--- RECORDS PROVIDED ---
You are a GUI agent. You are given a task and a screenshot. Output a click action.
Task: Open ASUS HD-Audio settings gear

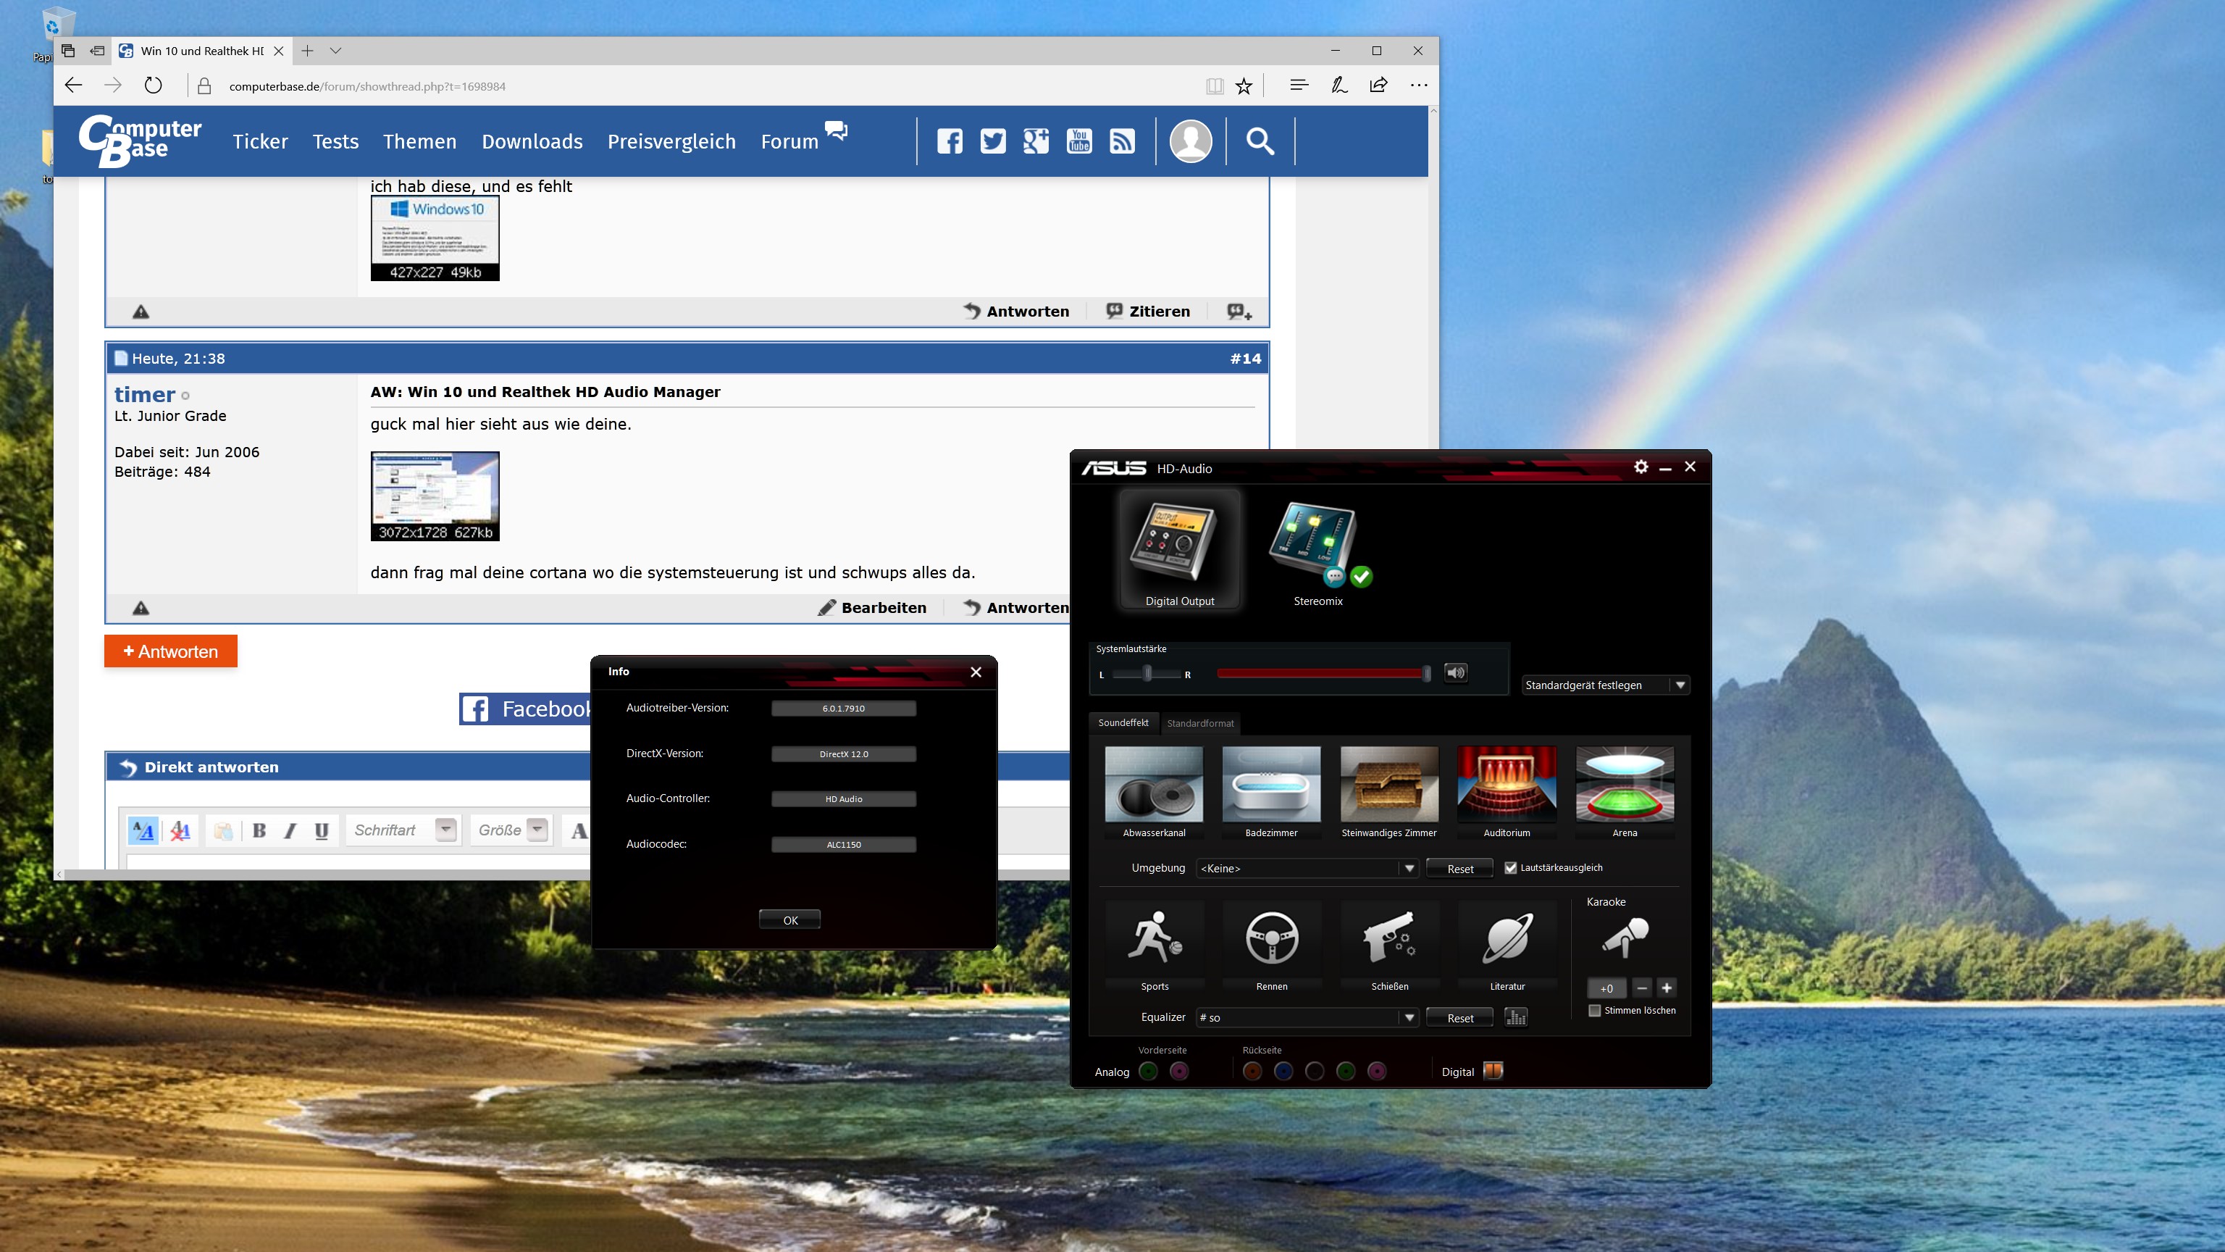pos(1640,467)
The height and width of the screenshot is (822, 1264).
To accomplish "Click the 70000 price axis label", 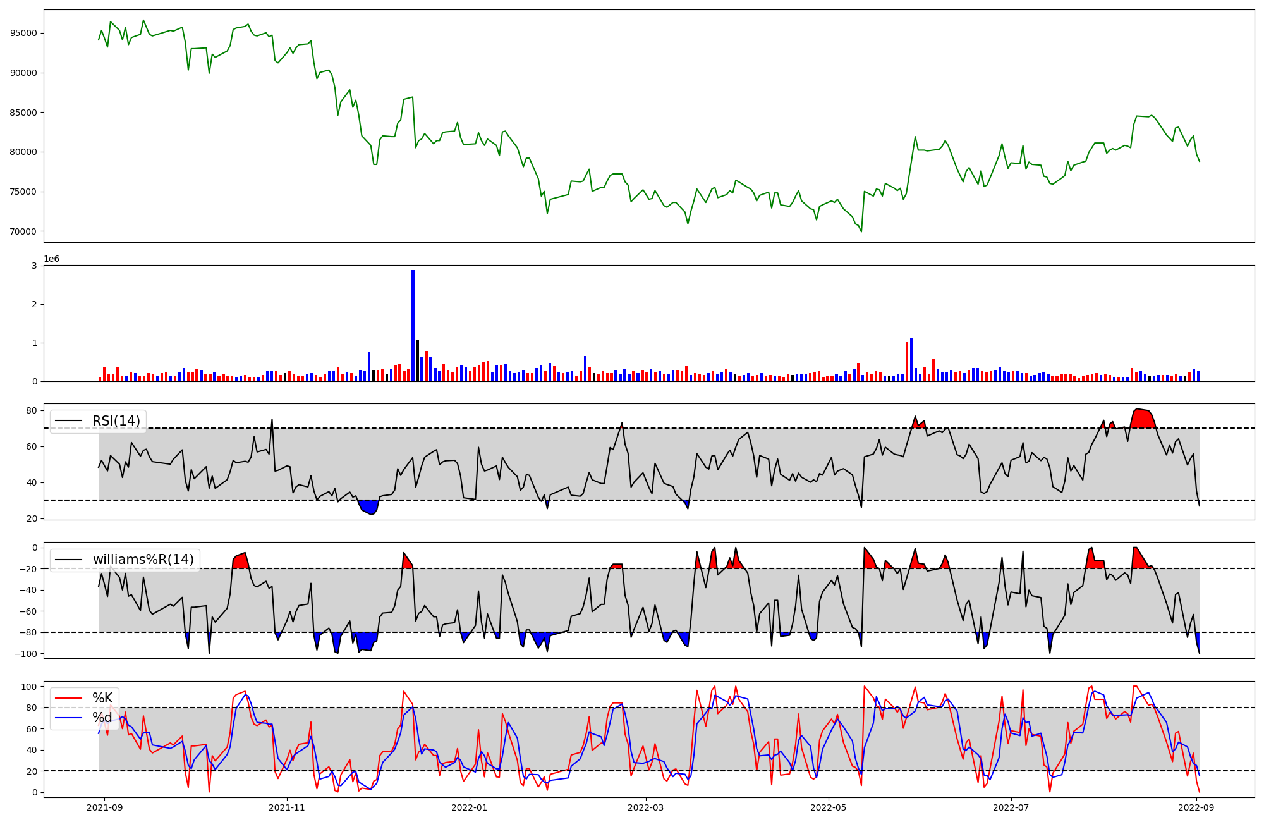I will (x=23, y=231).
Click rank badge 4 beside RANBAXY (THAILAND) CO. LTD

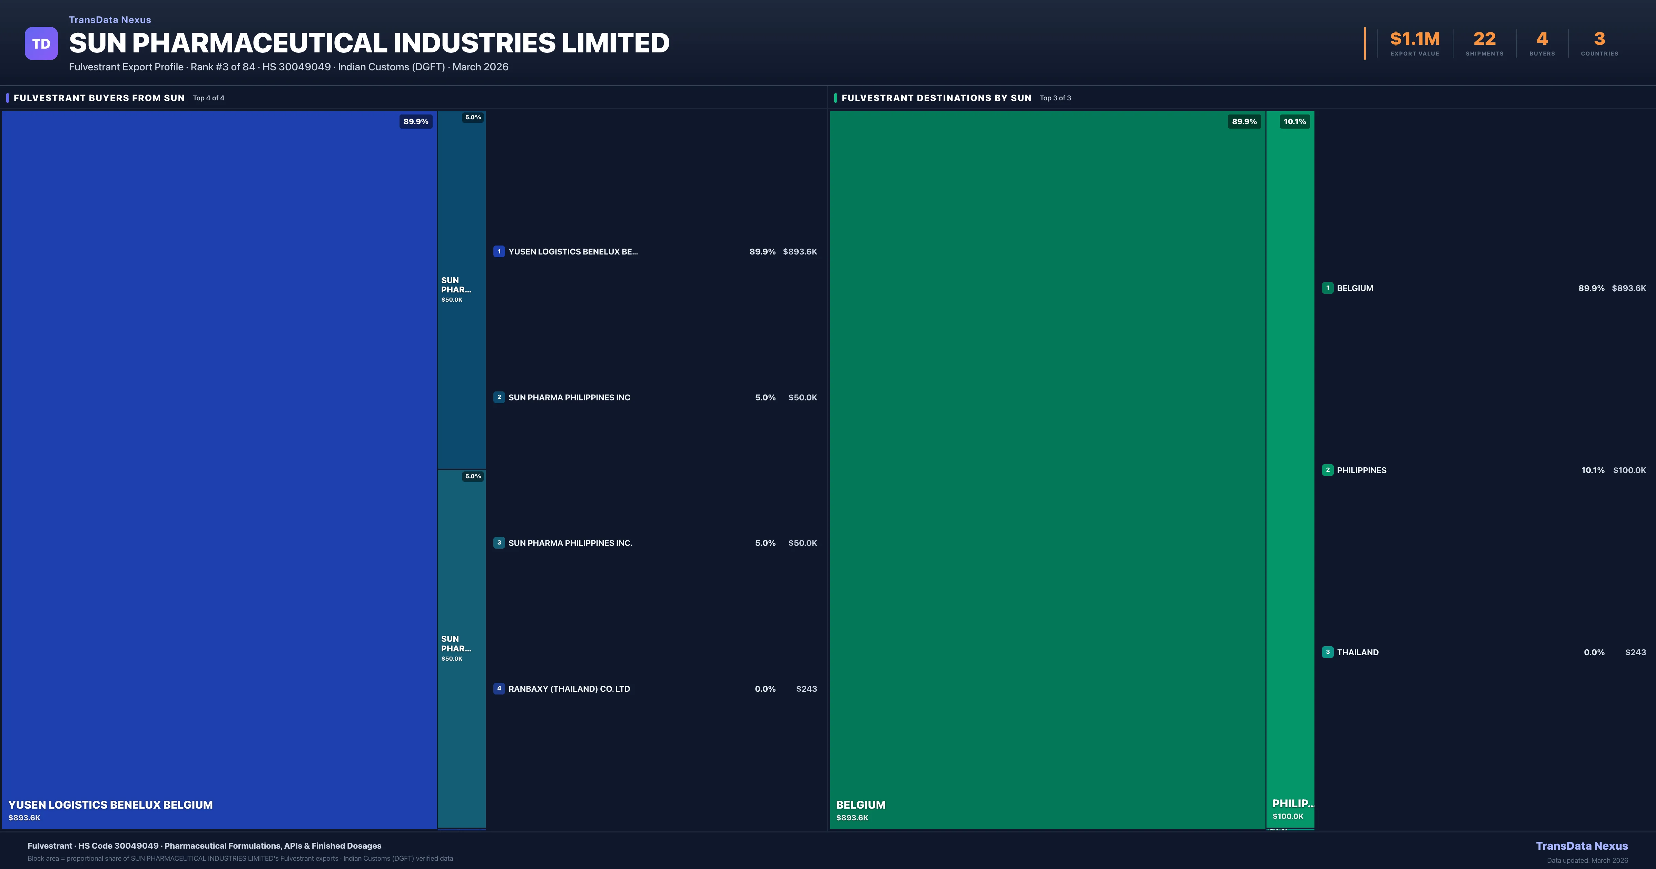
---
TRY IT.
If a line in the records above has the word "screenshot", copy it.

PROBLEM SOLUTION.
You are a GUI agent. You are given a task and a screenshot. Output a click action.
The height and width of the screenshot is (822, 1264).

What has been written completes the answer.